- **ACTION ITEM**: When you reach the line containing "Viewport: 1201px width, 765px height." in the data below, begin returning lines exactly as written, and stop once the line containing "You are a computer-use agent. The width" has been returned.

- **DATA TO EXAMINE**:
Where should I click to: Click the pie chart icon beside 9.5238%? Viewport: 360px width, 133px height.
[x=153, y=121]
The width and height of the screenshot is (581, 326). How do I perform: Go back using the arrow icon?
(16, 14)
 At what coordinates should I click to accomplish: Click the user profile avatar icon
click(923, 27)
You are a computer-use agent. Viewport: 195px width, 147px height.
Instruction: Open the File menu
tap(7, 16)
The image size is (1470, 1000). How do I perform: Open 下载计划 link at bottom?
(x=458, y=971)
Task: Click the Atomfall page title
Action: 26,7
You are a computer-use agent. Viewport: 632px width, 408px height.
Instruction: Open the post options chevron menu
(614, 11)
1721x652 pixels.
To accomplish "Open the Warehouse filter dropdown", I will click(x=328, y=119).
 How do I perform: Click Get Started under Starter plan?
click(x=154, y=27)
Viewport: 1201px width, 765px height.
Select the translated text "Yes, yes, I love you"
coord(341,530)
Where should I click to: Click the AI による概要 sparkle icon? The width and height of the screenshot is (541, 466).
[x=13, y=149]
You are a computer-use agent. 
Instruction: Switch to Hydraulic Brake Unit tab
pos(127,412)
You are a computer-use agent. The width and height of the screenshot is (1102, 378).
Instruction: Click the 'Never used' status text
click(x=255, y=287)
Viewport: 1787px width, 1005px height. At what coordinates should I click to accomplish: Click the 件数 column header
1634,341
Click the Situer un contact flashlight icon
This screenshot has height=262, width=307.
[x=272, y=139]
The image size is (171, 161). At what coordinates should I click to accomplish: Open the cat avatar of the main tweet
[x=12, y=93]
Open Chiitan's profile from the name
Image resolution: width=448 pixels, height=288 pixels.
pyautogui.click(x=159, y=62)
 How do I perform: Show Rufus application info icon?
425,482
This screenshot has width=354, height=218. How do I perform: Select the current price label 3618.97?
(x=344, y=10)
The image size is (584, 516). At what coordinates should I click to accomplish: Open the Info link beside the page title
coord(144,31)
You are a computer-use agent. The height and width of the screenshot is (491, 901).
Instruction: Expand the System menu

- **SOLUTION TO THE PROBLEM**:
Viewport: 1201px width, 765px height.
Select the translated text "Yes, yes, I love you"
coord(341,530)
Where should I click to: Click the AI による概要 sparkle icon? The width and height of the screenshot is (541, 466).
[x=13, y=149]
You are a computer-use agent. 
Instruction: Switch to Hydraulic Brake Unit tab
pos(127,412)
You are a computer-use agent. The width and height of the screenshot is (1102, 378).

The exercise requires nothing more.